Vietnam seeks to hire foreign R&D talent



A new Vietnamese Government decree is coming into force which will enable overseas Vietnamese and foreign experts to be hired as leaders of science and technology organisztions and projects in Vietnam.  In a bid to help prioritize research and development, the Vietnamese government is seeking to attract expertise from abroad. They will simplify visa, work and family procedures in a bid to attract talent.

The key conditions for such overseas Vietnamese and foreign experts include that that they own patents or plant varieties in relation to key technologies that Vietnam wishes to encourage, or that they have held relevant R&D management positions.

Vietnam has been building a catalogue of policies to encourage R&D, having seen how weak it's technology position is in SE Asia - see here for more details.

Monday, September 29, 2014

Philippines freezes copy Starbucks mark

The Bureau of Legal Affairs (BLA) of the Philippines Intellectual Property Office has made a decision in favor of Starbucks against Cafe de Manila.

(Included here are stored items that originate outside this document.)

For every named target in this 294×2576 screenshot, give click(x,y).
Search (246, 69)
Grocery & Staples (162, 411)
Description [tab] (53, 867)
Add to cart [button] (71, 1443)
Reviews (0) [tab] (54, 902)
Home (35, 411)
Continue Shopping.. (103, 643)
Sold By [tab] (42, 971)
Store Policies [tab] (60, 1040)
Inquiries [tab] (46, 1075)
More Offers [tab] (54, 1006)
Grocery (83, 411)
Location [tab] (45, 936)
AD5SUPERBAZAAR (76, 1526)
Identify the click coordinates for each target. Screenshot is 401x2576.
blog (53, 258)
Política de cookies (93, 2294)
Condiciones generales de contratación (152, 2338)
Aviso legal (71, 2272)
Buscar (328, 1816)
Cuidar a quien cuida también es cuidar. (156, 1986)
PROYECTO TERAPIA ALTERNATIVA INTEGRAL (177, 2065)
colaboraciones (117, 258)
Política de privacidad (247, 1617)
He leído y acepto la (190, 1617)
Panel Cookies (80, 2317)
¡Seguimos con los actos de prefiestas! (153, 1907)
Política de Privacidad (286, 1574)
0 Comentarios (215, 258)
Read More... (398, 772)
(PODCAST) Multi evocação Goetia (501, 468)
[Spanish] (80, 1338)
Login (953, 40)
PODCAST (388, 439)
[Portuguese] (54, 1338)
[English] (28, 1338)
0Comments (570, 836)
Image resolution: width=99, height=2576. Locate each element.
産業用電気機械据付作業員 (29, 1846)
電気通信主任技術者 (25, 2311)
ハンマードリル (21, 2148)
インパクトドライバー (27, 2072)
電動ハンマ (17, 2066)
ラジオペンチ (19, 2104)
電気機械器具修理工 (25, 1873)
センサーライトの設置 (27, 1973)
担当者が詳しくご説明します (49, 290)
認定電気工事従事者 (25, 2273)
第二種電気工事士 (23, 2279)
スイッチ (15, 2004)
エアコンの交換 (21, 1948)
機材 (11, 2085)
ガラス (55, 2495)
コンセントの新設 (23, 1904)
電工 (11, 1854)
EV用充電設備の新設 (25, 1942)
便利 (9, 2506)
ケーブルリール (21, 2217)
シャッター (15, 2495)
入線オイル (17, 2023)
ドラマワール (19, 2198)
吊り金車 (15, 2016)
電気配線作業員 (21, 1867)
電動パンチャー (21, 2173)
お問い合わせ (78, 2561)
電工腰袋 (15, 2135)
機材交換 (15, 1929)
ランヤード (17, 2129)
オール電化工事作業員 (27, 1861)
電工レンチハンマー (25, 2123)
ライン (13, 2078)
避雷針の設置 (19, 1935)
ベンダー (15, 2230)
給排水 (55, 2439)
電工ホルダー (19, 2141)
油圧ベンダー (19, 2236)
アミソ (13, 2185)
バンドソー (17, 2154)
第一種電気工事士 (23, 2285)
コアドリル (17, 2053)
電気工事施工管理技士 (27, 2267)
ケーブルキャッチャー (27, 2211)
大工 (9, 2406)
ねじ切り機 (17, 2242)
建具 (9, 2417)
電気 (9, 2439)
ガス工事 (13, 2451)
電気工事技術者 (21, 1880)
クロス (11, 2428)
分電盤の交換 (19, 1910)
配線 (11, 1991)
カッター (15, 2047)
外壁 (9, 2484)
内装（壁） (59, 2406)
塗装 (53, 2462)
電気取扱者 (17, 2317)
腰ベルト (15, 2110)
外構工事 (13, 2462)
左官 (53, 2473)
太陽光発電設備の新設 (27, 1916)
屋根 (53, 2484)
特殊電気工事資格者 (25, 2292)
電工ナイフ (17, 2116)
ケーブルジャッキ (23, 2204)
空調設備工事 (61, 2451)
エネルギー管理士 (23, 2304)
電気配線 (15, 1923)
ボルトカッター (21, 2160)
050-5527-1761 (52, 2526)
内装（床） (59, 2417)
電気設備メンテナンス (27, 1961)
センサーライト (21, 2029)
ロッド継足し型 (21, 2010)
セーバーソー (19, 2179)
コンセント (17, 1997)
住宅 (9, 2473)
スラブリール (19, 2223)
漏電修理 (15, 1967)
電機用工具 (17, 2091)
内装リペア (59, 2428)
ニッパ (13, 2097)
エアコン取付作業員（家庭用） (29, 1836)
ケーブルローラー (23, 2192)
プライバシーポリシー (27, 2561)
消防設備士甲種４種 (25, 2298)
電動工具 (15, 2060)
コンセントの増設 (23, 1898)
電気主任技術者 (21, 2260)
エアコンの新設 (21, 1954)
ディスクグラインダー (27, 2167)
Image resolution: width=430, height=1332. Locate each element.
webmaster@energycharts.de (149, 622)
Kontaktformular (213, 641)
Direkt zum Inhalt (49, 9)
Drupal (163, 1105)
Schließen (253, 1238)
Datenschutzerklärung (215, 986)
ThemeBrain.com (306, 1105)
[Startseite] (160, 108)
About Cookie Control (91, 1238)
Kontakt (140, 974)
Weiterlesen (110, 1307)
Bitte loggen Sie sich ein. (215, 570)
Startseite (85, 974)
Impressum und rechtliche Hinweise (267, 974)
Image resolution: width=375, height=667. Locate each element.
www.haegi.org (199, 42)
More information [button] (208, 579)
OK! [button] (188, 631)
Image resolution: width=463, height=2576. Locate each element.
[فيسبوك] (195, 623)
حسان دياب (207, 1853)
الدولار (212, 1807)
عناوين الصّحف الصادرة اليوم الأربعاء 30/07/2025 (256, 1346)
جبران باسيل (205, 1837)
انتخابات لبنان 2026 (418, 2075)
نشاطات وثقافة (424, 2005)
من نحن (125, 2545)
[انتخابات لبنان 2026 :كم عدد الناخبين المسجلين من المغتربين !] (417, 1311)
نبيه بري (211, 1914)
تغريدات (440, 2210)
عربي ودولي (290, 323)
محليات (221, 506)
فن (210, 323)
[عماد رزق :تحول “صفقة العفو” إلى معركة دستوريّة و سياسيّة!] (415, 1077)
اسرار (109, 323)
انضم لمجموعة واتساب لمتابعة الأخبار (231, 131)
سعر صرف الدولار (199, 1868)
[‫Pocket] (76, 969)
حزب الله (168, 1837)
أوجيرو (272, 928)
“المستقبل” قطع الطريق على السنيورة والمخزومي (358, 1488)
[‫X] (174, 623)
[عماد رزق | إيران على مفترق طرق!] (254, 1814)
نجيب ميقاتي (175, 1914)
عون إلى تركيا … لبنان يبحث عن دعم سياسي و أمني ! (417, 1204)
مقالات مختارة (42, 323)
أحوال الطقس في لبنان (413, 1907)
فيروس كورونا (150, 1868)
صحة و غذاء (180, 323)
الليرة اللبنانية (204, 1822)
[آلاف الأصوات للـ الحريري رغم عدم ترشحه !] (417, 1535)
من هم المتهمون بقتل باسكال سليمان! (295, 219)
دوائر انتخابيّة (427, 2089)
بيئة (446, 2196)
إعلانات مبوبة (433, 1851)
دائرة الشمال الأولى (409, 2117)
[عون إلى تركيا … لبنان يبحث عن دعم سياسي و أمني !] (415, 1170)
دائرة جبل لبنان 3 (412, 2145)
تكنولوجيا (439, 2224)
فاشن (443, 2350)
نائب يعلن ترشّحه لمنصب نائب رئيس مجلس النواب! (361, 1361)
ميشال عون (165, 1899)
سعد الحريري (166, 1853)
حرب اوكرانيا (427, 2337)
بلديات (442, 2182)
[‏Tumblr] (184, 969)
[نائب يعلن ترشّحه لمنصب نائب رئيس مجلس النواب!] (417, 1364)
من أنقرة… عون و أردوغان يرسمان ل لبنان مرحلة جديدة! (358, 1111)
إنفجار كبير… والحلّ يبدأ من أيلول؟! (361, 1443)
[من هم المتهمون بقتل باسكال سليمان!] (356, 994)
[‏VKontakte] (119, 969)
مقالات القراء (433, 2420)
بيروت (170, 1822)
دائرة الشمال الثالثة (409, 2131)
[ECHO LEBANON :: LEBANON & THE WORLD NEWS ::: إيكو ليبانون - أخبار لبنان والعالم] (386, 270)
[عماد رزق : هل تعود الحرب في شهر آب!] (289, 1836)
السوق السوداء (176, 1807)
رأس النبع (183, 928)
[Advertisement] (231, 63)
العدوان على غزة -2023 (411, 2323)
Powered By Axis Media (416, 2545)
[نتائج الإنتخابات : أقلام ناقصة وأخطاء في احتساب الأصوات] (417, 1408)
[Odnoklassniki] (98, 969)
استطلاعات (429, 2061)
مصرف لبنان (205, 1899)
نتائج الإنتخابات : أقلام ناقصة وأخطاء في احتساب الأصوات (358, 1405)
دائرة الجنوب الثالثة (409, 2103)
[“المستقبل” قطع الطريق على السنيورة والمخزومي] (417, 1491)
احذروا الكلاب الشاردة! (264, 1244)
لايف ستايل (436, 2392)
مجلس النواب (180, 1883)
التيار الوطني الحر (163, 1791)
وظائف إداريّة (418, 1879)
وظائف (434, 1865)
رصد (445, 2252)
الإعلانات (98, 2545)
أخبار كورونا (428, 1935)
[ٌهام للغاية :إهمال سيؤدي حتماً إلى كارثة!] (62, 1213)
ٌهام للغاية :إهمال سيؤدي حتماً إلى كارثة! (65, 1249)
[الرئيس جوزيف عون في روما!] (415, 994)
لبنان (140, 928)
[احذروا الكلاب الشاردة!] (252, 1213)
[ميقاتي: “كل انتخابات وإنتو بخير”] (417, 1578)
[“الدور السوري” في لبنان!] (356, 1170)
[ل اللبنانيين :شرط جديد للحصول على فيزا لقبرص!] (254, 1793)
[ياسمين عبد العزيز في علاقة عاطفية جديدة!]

The latter made a trademark application for a slogan “The Frap Bar Everyone Deserves and Designs” for coffee products.
Starbucks owns the trademark FRAPPUCCINO, one of its most popular drinks brands.  The BLA decided that Frap was similar because it constitutes a prefix or dominant part of Starbucks' registered trademark FRAPPUCCINO. 

The containment of a trademark entirely inside another is a regular headache for IP offices. The extent to which added material in the senior mark renders it different is not usually considered. Although here the focus on the prefix might be right given Starbucks' long and widespread use.